I kept driving, out past Forsyth Park and its glorious fountain, the crown jewel of the city’s parks. Eventually this would be my front yard, my home an apartment with thirteen foot ceilings and a bay window that overlooked the park. Someday I would learn that Mike Tyson is the new heavyweight champ as I walked through this park. One day in this park I would have a conversation that would change my life forever.
But not today. On this Saturday in January 1986 I keep driving south down Abercorn, the painfully straight boulevard leading out of the historic district and back into the twentieth century. Abercorn is lined with fast food joints, banks, and strip malls. Ugly America, generic America, America. The traffic is intense — two lanes either direction. I left behind a town of 6,000 for the big city: 125,000 residents.
Forward, past Oglethorpe Mall, where someday I will make a new best friend. He’s probably working today, or he’s doing homework. He’s a SCAD student, too, but I don’t know that. I don’t know him.

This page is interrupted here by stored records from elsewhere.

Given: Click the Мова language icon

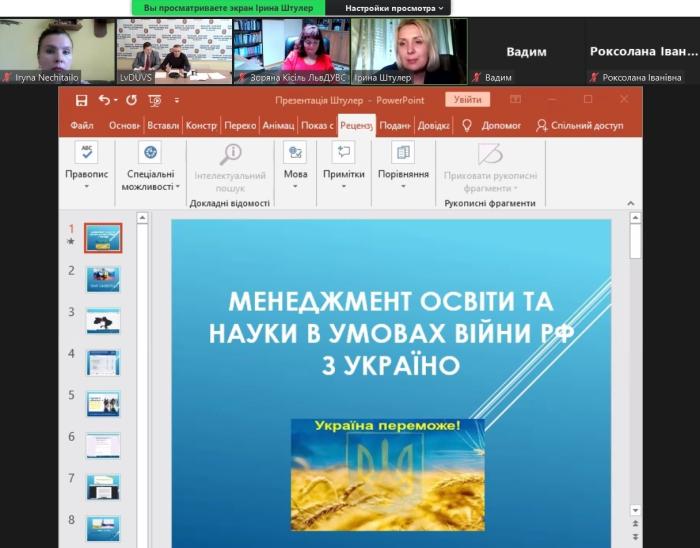Looking at the screenshot, I should [295, 152].
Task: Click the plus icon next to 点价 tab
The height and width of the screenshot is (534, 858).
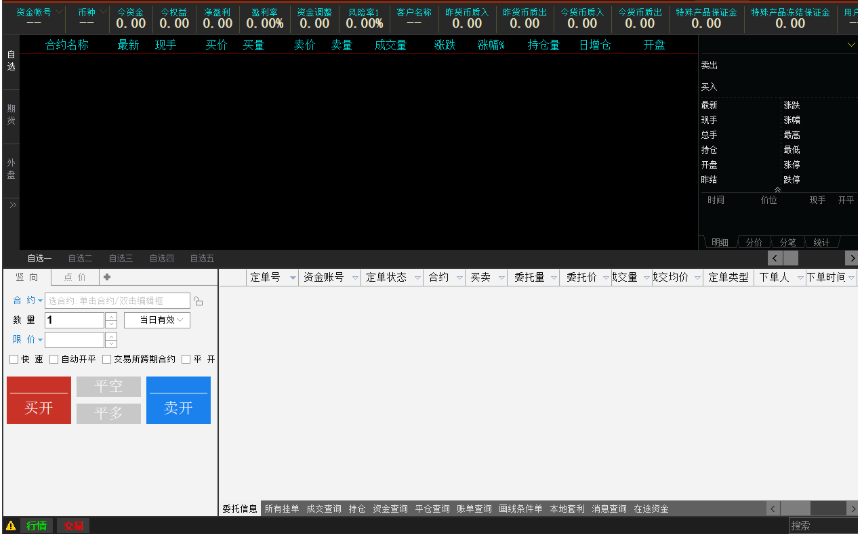Action: tap(107, 277)
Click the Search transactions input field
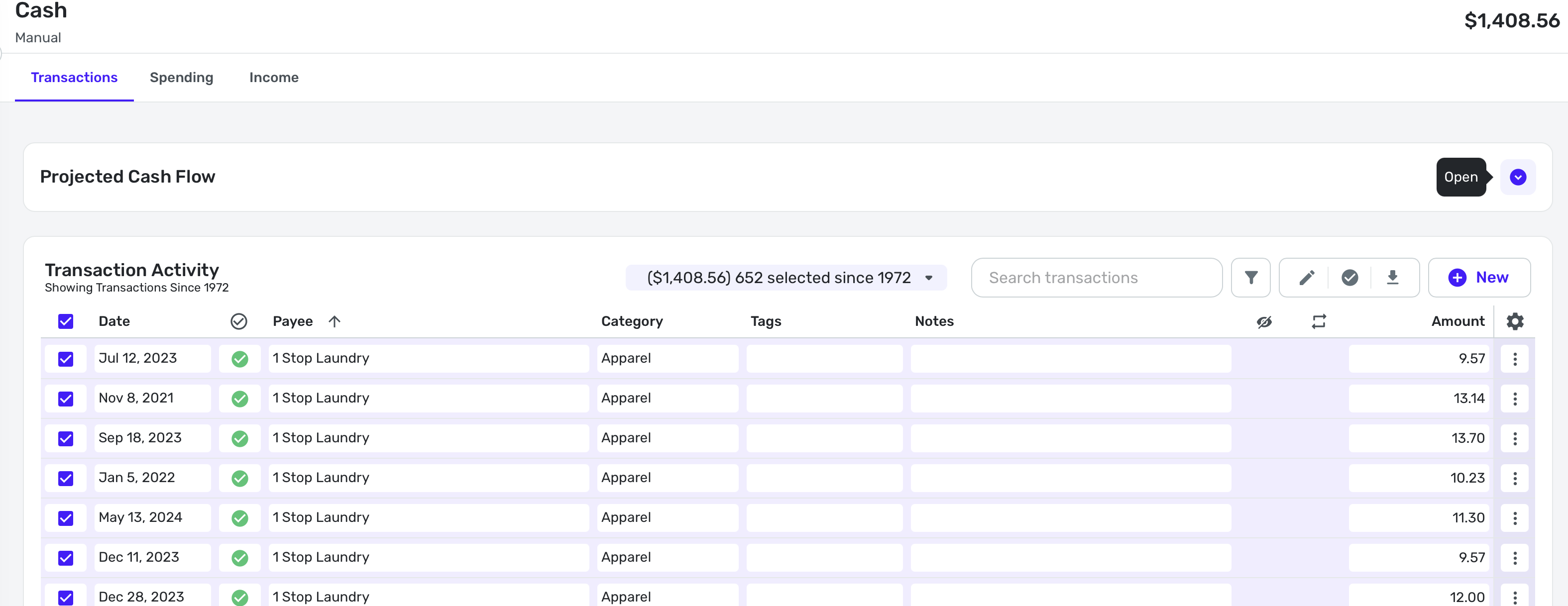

On the left is the Chinese restaurant Lee G. and I will haunt whenever he visits, downing mustard so spicy that it temporarily blinds us. Tucked behind the grocery store rests the Windsor Arms Apartments. I’m almost ten miles away from the school but it’s the only place that I could find, my punishment for starting school a quarter late. The carpets are burnt orange and the rent is $225 per month. It’s Saturday afternoon, January 1986, and I am home.